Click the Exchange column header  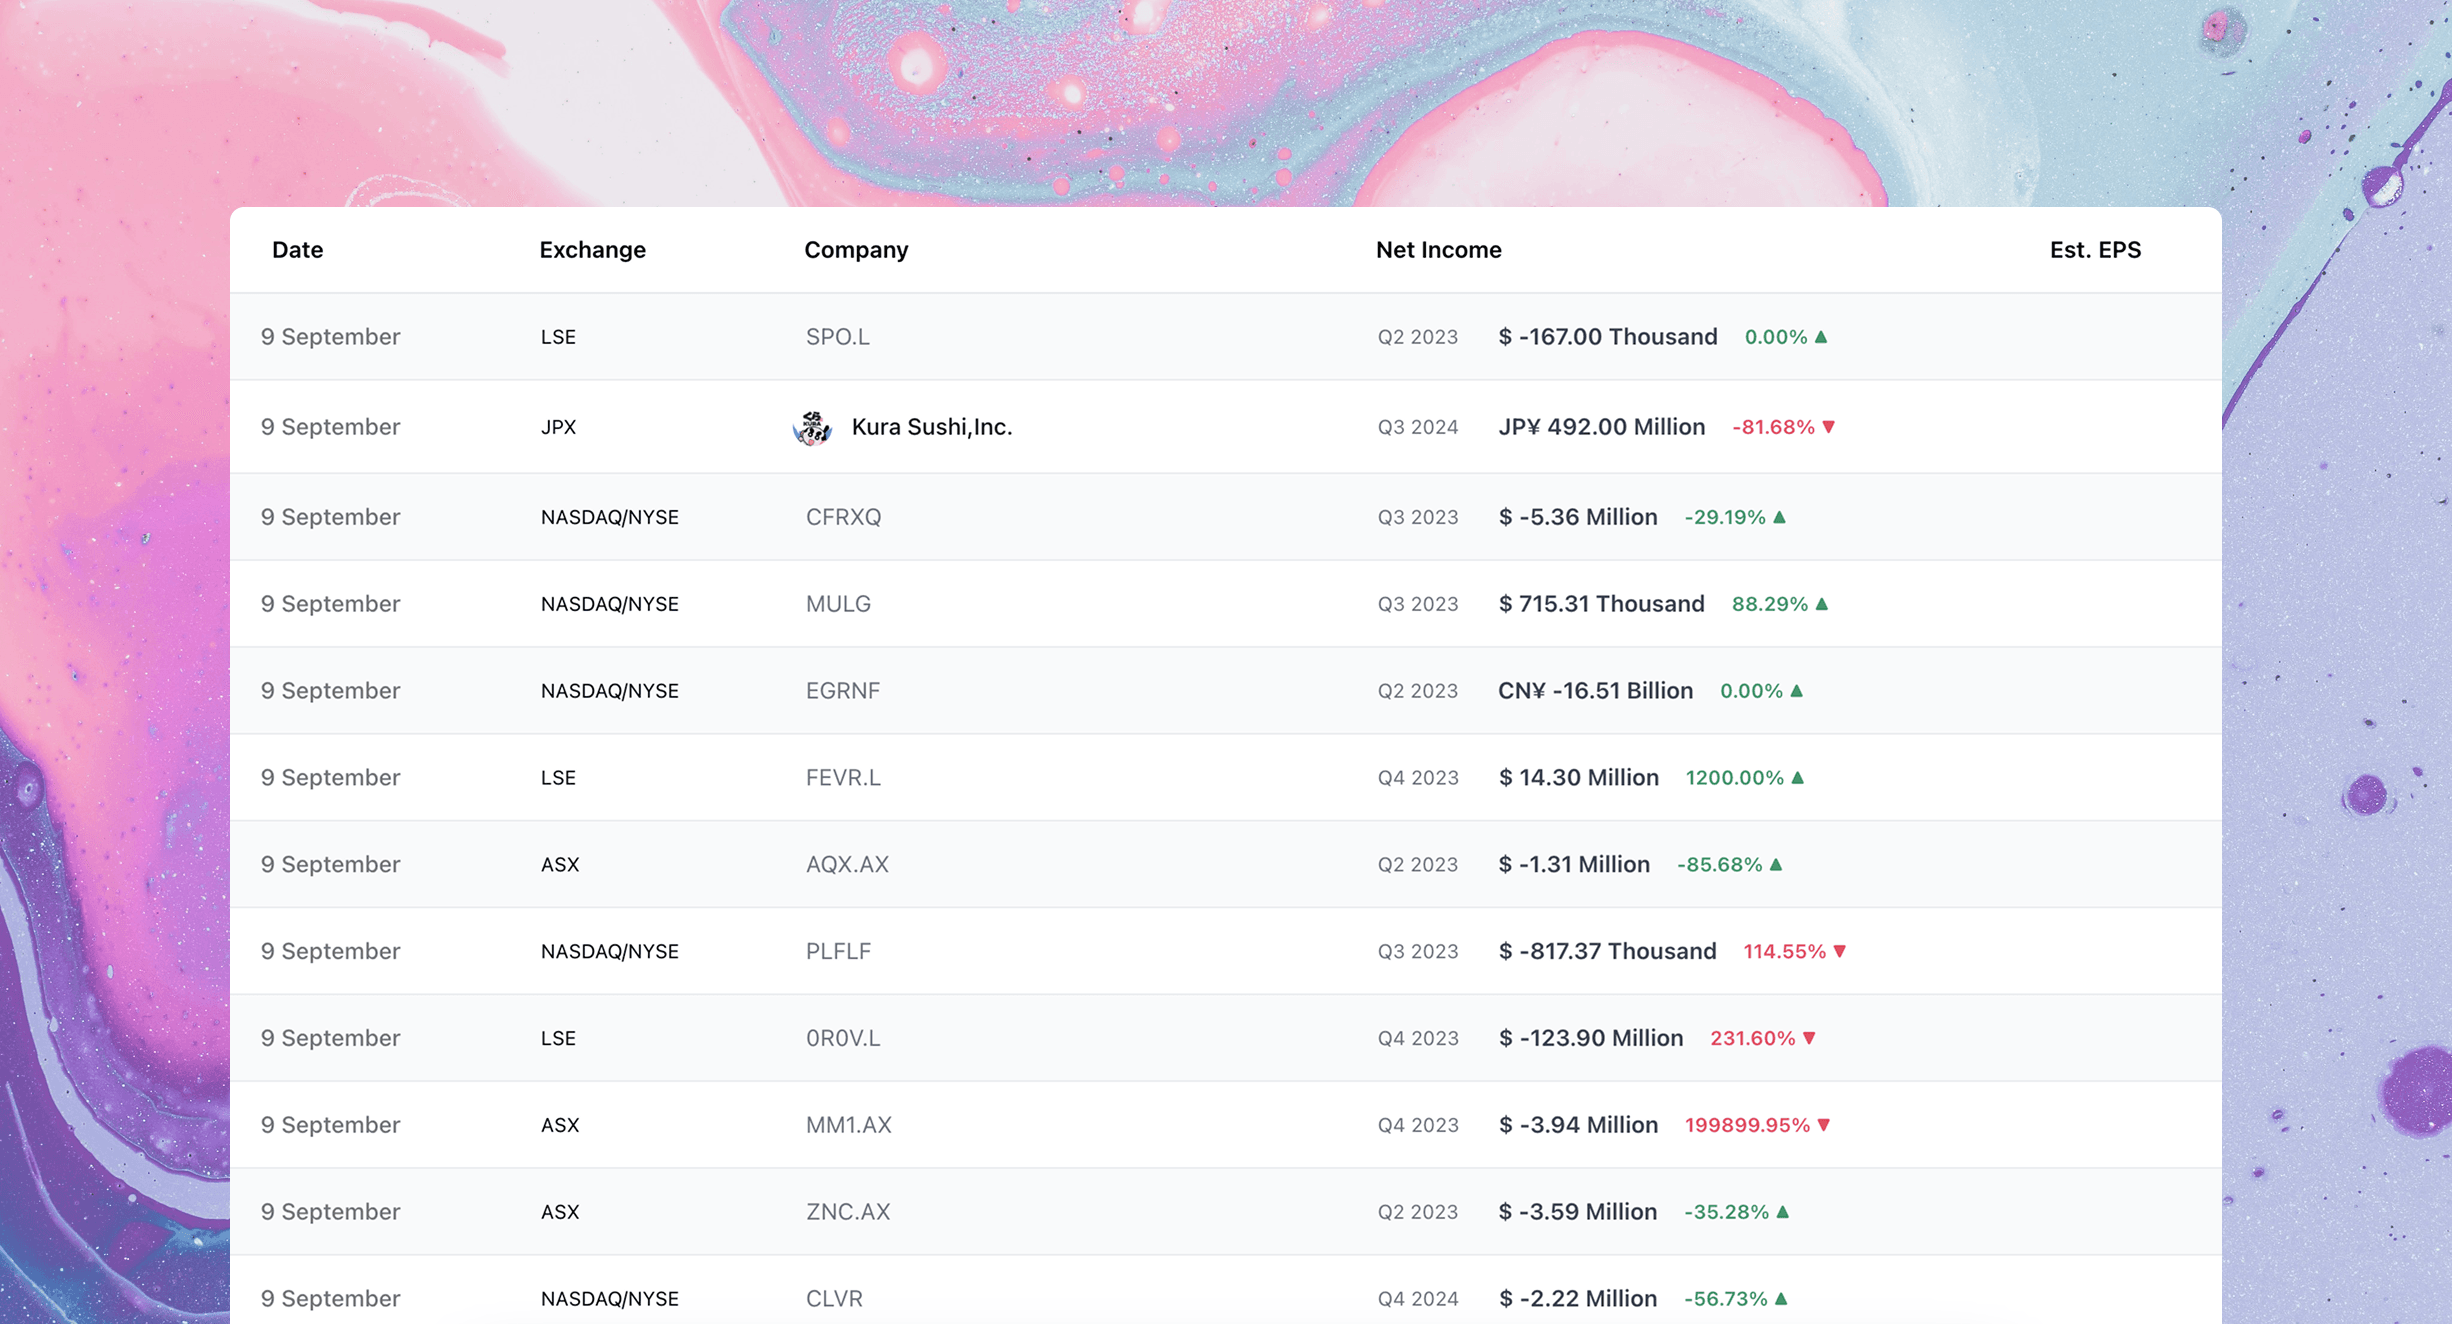click(x=592, y=250)
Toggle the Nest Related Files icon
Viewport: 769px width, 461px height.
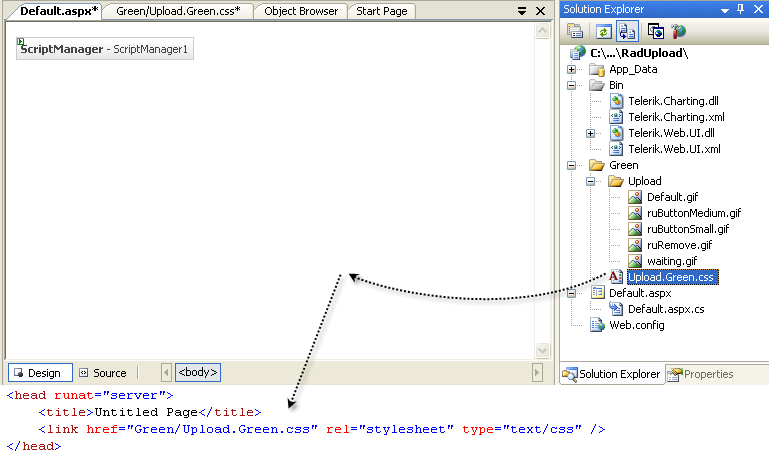(x=626, y=31)
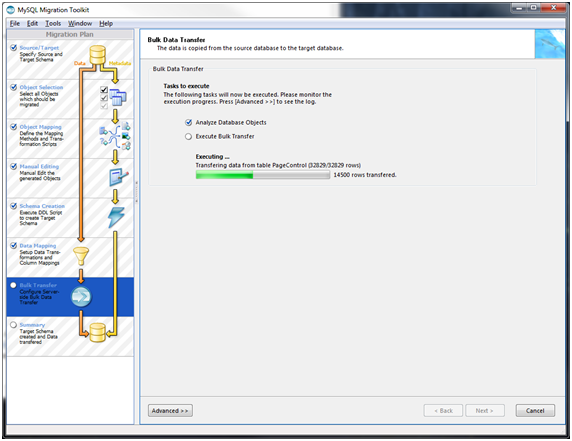Screen dimensions: 572x441
Task: Click the MySQL dolphin title bar icon
Action: [x=11, y=10]
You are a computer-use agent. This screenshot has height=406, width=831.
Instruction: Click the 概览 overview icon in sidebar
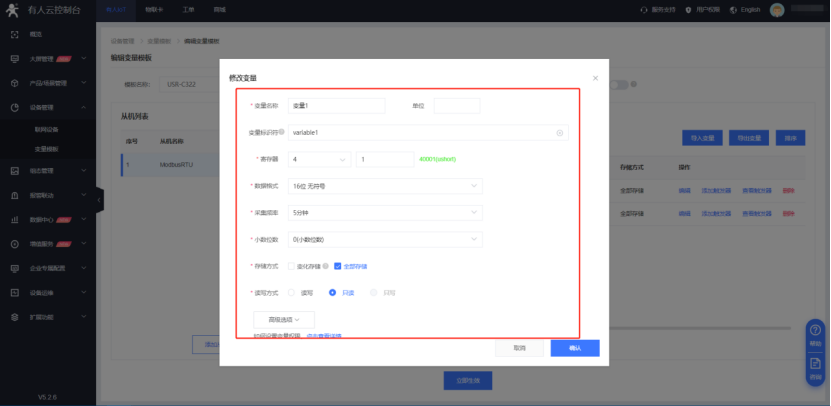click(14, 34)
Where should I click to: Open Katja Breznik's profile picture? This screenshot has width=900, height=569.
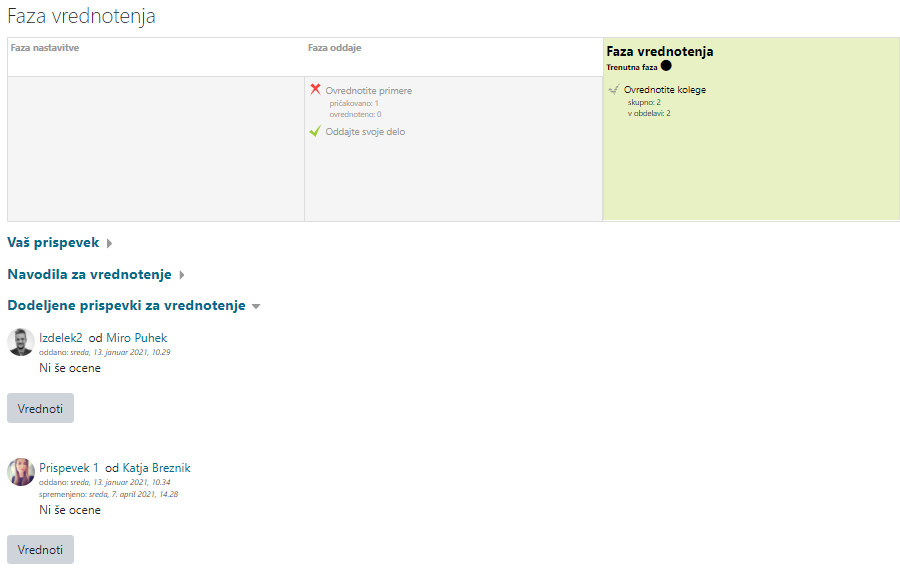[x=21, y=472]
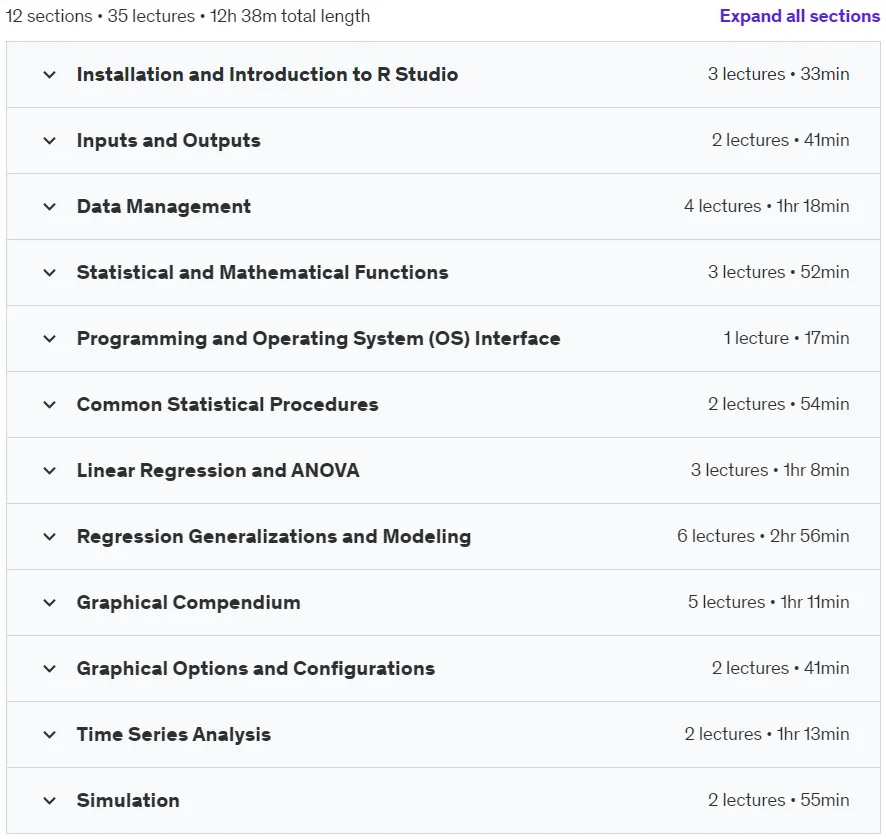886x839 pixels.
Task: Expand Regression Generalizations and Modeling chevron
Action: tap(50, 537)
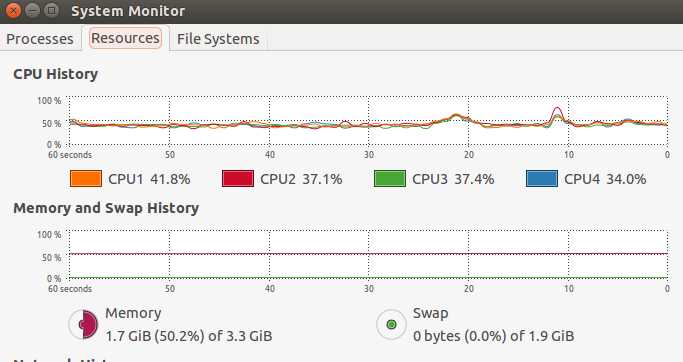683x362 pixels.
Task: Click the CPU History graph area
Action: (369, 121)
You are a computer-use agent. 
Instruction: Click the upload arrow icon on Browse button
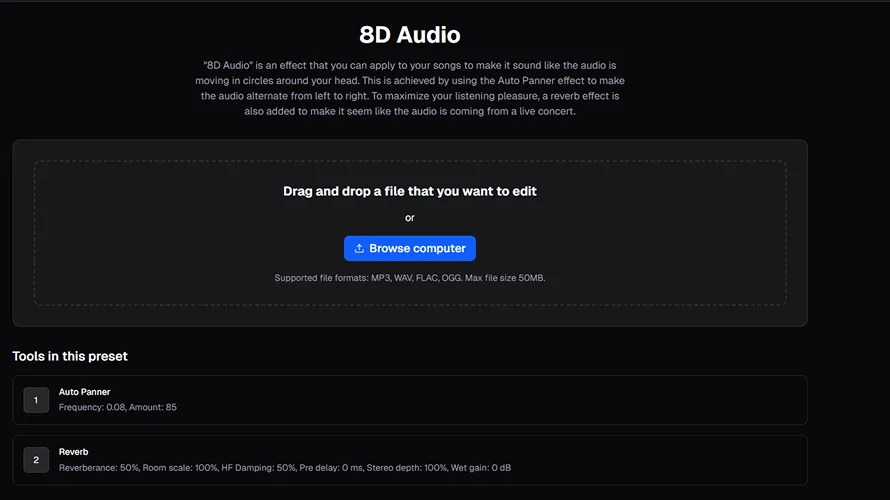(x=359, y=248)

****

### Set task
Please transcribe the records starting at the line that contains "Toggle the Nest Related Files icon" and ending at the line that contains "click(14, 34)", both included, leaving the pictures out of your answer.

### Worked solution
Toggle the Nest Related Files icon
Viewport: 769px width, 461px height.
(x=626, y=31)
Screen dimensions: 572x441
Task: Click the MySQL dolphin title bar icon
Action: [x=11, y=10]
You are a computer-use agent. This screenshot has height=406, width=831.
Instruction: Click the 概览 overview icon in sidebar
click(14, 34)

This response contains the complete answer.